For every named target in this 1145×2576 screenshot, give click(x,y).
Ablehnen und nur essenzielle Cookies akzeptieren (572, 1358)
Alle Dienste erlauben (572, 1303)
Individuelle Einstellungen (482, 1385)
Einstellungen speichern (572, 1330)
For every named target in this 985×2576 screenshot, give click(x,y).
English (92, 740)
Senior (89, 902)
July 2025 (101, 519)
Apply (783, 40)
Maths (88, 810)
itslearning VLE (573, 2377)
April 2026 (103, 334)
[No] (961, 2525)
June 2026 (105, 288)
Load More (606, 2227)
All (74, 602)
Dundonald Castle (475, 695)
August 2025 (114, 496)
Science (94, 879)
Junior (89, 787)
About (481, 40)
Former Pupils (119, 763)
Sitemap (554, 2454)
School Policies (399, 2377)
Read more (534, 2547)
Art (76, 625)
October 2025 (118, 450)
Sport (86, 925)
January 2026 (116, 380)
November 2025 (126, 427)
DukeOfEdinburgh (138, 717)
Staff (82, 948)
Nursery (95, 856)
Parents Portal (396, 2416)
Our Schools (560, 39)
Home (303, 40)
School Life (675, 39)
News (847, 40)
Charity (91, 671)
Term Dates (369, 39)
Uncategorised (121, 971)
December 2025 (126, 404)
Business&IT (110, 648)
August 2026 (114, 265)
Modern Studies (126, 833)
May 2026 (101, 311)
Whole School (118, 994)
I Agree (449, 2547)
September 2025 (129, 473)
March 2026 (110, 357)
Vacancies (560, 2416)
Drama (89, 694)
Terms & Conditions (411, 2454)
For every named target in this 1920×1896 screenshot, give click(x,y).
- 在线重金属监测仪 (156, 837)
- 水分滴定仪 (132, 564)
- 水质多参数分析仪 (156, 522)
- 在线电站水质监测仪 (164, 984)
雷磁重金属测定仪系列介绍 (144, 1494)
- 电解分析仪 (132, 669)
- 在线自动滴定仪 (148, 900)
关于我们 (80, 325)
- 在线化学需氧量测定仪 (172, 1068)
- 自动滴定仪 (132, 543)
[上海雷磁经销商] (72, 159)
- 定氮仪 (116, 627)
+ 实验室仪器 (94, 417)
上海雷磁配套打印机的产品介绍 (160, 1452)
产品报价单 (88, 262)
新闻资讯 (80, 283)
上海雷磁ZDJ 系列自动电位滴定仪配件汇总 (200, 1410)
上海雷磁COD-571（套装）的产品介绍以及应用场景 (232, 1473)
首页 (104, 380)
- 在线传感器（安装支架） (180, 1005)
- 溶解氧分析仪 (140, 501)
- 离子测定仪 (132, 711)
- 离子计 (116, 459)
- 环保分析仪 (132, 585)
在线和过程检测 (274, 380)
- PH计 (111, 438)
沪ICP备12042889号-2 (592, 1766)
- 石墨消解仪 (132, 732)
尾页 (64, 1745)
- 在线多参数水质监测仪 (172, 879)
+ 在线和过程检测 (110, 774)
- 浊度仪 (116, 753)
—————
▸ The task: Collect the lines of the data that carry the word "target".

▸ Task solution:
For every named target in this 1145×2576 screenshot, give click(x,y).
For every named target in this 985×2576 screenshot, give click(x,y).
For every named target in this 1920×1896 screenshot, give click(x,y).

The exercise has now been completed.